Em jeito de balanço é possível dizer que o centro histórico de Loulé, as suas hospitaleiras gentes, e a vibração particular que por estes dias anima as ruas são as verdadeiras cabeças de cartaz deste evento. As diferentes músicas que se apresentam em todos os palcos são, claro, o que atrai milhares a Loulé, mas as pessoas chegam sempre com uma genuína sede de descoberta e não vêm necessariamente atraídas por algum “grande” nome. João Paulo e Ana José, jovem casal de Santarém, em animada conversa numa das esplanadas que servem de ponto de encontro de pessoas e de espaços de partilha de experiências, confessam que vêm sempre que possível e que é a possibilidade de exposição a novas culturas que os traz ao MED, não necessariamente algum nome particular: “boa parte das coisas nem conhecemos, mas isso não nos demove”, explicam.

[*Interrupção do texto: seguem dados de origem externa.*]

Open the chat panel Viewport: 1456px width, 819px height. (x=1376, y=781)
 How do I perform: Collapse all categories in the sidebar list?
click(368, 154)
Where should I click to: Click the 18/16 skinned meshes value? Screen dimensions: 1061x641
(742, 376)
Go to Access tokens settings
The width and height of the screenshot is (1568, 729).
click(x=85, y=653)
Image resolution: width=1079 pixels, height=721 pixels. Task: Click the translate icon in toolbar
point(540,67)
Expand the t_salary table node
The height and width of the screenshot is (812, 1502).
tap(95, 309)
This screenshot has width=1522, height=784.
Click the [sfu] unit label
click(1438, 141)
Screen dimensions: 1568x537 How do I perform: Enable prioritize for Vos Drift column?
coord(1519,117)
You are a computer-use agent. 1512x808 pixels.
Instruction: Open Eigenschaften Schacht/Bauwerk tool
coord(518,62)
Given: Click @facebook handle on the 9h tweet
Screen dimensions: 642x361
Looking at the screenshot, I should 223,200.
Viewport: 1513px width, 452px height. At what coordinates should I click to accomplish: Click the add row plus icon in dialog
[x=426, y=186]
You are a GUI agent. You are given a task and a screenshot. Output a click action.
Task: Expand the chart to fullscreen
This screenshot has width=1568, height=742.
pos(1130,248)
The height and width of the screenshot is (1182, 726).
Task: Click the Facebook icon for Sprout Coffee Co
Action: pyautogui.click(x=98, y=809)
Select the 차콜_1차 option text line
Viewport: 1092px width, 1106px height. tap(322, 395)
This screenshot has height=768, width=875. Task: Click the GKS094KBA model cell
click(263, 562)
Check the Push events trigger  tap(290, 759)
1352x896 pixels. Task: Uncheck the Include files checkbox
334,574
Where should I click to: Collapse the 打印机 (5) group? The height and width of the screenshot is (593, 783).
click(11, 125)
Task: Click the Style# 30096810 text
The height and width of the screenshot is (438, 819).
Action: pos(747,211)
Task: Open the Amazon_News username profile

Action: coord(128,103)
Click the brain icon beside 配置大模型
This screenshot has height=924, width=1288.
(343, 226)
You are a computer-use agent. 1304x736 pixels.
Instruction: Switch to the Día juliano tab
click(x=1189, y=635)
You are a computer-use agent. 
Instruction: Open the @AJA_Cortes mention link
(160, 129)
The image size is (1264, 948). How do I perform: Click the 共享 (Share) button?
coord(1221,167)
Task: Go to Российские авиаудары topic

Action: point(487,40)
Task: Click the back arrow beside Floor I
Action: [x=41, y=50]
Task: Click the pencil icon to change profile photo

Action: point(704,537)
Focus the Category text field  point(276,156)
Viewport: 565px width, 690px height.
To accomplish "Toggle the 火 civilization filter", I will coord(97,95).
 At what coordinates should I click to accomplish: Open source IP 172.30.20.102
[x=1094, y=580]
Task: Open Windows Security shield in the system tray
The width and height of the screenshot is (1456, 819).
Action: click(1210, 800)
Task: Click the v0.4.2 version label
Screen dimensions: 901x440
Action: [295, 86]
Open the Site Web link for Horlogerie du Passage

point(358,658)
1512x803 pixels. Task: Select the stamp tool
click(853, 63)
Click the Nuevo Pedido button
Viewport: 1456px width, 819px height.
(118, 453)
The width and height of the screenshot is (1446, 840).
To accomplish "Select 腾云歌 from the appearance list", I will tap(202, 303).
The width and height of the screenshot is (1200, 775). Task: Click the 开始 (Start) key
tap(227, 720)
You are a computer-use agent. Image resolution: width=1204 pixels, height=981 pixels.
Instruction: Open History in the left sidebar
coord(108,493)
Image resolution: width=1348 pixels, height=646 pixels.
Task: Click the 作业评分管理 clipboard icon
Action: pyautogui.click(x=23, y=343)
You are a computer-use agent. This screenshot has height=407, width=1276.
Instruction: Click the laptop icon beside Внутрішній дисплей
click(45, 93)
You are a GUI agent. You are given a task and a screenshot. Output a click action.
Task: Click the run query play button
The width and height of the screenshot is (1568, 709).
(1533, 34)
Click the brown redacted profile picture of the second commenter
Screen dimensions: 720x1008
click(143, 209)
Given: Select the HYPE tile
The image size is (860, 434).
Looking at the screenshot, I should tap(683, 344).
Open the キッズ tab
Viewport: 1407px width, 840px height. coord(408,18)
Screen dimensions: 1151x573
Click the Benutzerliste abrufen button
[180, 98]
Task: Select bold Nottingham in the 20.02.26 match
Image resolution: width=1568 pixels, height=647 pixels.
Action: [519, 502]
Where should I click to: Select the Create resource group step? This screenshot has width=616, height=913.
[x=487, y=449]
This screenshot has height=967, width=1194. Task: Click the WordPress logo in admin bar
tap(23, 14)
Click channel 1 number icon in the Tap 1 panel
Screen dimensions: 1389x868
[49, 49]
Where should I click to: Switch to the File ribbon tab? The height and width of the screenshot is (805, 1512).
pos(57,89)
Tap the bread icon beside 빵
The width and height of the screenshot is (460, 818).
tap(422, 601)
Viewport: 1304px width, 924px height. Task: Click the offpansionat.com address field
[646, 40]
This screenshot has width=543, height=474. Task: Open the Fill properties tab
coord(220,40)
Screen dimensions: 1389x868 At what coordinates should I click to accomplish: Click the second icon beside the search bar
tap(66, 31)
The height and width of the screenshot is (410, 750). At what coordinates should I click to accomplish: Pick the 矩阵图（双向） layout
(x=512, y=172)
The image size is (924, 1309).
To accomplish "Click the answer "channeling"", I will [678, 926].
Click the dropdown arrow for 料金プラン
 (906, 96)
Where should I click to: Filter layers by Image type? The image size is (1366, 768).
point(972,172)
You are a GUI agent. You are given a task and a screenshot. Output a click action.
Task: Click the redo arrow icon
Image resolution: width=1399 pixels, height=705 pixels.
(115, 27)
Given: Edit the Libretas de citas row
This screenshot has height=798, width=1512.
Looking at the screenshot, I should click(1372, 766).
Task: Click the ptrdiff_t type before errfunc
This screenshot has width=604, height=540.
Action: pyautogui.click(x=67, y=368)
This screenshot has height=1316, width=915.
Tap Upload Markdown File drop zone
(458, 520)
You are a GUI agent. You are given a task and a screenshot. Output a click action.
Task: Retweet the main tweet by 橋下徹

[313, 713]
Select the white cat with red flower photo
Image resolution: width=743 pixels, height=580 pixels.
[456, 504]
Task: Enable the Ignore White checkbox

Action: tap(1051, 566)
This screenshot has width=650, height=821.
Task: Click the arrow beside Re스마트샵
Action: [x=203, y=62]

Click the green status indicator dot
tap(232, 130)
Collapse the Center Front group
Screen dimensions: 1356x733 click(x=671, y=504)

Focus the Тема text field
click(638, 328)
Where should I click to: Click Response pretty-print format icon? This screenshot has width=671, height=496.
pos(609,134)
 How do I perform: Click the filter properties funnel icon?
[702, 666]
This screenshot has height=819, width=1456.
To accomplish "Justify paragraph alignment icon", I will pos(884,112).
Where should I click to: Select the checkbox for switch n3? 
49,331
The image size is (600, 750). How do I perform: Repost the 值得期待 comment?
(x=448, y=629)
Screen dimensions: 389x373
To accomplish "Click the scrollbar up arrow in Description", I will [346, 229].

E realmente, comentários como “não estava à espera disto” ou “fiquei fã” são comuns no final de muitos concertos. E tal voltou a ser verdade logo no arranque da terceira jornada quando Eneida Marta e Huca protagonizaram no Palco Chafariz um belíssimo diálogo musical entre as culturas guineense e moçambicana. De balanço cuidado, este primeiro concerto do dia teve vários momentos de arrebatamento, como quando as duas vozes se cruzaram numa recriação de “Mãe Negra” de Paulo de Carvalho, conquistando com facilidade as emoções mais fundas da plateia.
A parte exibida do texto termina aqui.